7A to 7G are timing charts for explaining the operation of the liquid crystal display device shown in FIG.

FIG. 8 is a block diagram showing a configuration of a conventional liquid crystal display device.

FIG. 9 is a diagram showing a configuration and an operation of a conventional liquid crystal display device.

[Explanation of symbols]

11 ... Image data storage device, 12 ... Line counter,
13 ... Frame counter, 14 ... Bit conversion device, 1
5 ... Liquid crystal driver, 16 ... Liquid crystal display element, 21 ... Decoder, 22 ... Multiplexer, 23 ... Subtraction circuit, 2
4 ... Divider, 21 ... Liquid crystal display element (liquid crystal panel), 2
2 ... Image memory, 23 ... Display control circuit, 25 ... Scan electrode driving circuit, 26 ... Signal electrode driving circuit, 27 ... Grayscale signal generating circuit, 28 ... Shift register, 29 ... Data latch circuit, 40 ... Gradation signal synthesizing circuit, 41 ... Level shifter, 42 ... Driver

Claims (8)

[Claims] 1. A liquid crystal display device having a plurality of lines, image data storage means for storing i-bit image data, and counting the number of lines of a display image of the liquid crystal display device,
A line counter that outputs K-bit data, a frame counter that counts the number of frames of a display image on the liquid crystal display element, and outputs L-bit data, and the image according to the output data of the line counter and the frame counter. Gradation designated by the image data, which is composed of a bit conversion unit that converts the image data read from the data storage unit into j-bit data and a driver that drives the liquid crystal display element based on the bit conversion unit. Liquid crystal display device characterized by expressing 2 ^L lines and 2 ^K frames. 2. The bit converting means subtracts a value corresponding to K + L bit data from the line counter and frame counter from the i-bit image data, and an i-bit output to the subtracting means. Image data 2 ^{K + L}
2. The liquid crystal display device according to claim 1, further comprising: a division circuit that divides by 1 to convert the image data into j-bit image data. 3. The subtracting means subtracts a value that changes discontinuously from the i-bit image data in response to a change in K + L bit data from the line counter and the frame counter.
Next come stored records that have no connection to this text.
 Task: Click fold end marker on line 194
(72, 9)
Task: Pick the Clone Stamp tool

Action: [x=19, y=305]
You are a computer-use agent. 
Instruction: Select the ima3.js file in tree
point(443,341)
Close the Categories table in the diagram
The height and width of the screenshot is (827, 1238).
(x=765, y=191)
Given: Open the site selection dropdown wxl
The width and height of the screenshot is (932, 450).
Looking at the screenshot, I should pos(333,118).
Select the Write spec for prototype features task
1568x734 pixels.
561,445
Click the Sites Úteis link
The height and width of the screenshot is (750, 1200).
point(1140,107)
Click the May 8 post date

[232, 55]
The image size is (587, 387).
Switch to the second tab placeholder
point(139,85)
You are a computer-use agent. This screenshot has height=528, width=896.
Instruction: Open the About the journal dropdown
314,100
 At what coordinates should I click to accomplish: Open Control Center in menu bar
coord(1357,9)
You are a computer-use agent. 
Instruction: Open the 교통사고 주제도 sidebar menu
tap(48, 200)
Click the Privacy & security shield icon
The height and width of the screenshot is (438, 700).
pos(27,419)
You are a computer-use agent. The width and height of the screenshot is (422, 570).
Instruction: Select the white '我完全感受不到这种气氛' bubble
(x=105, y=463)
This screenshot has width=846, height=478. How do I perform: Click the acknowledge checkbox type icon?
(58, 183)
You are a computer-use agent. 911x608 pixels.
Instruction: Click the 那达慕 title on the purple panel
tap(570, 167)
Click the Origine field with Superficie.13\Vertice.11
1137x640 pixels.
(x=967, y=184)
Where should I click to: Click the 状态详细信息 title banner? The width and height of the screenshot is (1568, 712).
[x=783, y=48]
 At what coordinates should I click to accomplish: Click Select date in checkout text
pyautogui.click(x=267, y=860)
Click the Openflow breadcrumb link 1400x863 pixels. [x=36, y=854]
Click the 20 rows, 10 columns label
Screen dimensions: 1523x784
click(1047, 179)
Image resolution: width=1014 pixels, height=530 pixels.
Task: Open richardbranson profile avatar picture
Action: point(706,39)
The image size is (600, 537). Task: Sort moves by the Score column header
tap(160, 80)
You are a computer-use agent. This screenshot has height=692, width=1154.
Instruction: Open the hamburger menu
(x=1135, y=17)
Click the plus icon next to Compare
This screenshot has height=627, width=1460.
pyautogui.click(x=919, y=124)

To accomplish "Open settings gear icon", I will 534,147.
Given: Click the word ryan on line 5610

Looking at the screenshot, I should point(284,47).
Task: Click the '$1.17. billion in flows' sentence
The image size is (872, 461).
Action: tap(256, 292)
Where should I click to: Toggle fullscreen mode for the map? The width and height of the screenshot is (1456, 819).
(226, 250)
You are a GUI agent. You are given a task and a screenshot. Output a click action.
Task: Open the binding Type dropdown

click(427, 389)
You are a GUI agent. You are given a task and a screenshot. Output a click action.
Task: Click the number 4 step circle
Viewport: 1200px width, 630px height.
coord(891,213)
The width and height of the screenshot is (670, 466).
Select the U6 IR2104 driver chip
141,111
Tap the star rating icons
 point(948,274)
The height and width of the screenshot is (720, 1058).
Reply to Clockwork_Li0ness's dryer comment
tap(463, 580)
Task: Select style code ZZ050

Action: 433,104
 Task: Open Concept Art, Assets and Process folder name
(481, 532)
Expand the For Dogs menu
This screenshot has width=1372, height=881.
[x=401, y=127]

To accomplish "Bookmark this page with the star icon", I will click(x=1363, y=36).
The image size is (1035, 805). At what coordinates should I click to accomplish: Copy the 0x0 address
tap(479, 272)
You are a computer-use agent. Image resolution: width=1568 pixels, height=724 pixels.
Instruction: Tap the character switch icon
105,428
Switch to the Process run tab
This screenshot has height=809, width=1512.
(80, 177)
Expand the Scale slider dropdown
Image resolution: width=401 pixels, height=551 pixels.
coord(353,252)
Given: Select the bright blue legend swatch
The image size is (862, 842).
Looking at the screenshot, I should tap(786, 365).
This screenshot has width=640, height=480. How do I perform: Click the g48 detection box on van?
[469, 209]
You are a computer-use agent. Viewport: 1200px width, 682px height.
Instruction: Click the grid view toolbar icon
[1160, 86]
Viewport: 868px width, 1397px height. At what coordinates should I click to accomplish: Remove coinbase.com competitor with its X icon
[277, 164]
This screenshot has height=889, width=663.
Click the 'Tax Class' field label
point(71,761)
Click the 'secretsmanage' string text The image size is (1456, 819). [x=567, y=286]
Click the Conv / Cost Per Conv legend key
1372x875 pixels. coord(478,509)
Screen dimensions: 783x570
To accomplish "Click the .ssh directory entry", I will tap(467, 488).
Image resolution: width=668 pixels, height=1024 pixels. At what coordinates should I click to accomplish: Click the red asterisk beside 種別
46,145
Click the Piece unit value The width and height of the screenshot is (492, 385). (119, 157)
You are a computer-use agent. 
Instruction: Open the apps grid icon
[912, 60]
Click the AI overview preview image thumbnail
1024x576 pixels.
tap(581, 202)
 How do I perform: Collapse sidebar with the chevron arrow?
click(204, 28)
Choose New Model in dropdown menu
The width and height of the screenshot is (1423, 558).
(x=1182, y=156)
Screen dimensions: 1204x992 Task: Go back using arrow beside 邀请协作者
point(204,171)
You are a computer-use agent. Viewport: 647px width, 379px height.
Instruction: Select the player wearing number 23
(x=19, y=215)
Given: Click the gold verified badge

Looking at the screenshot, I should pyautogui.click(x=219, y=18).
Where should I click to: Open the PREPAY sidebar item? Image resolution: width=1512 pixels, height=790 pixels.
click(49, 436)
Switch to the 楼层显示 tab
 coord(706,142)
Item 3. The liquid crystal display device according to item 2. 4. The liquid crystal display device according to claim 2, wherein the subtracting means subtracts any one of the values 0 to 2 ^{K + L} −1 from the i-bit image data. . 5. The image data storage means comprises means for repeatedly reading the same image data for 2 ^K lines of the liquid crystal display element.
The liquid crystal display device according to 3 or 4. 6. The liquid crystal display according to claim 5, wherein the image data storage means stores image data for m / 2 ^K lines, where m is the number of lines of the liquid crystal display element. apparatus. 7. A liquid crystal driving method for displaying a gradation designated by i-bit image data by synthesizing images of adjacent K dots and L frames in one frame, wherein the i-bit image data is j A method for driving a liquid crystal, wherein the liquid crystal is converted into bits, and an effective voltage corresponding to the j-bit image data is applied to the liquid crystal of 2 ^K line dots in a 2 ^L frame period. 8. A line number and a frame number of a display image of a liquid crystal display element are counted, a value which changes discontinuously corresponding to the count value is subtracted from the i-bit image data, and the image after the subtraction is performed. 8. The data is divided by a predetermined number to be converted to j-bit image data.
The method for driving a liquid crystal as described in.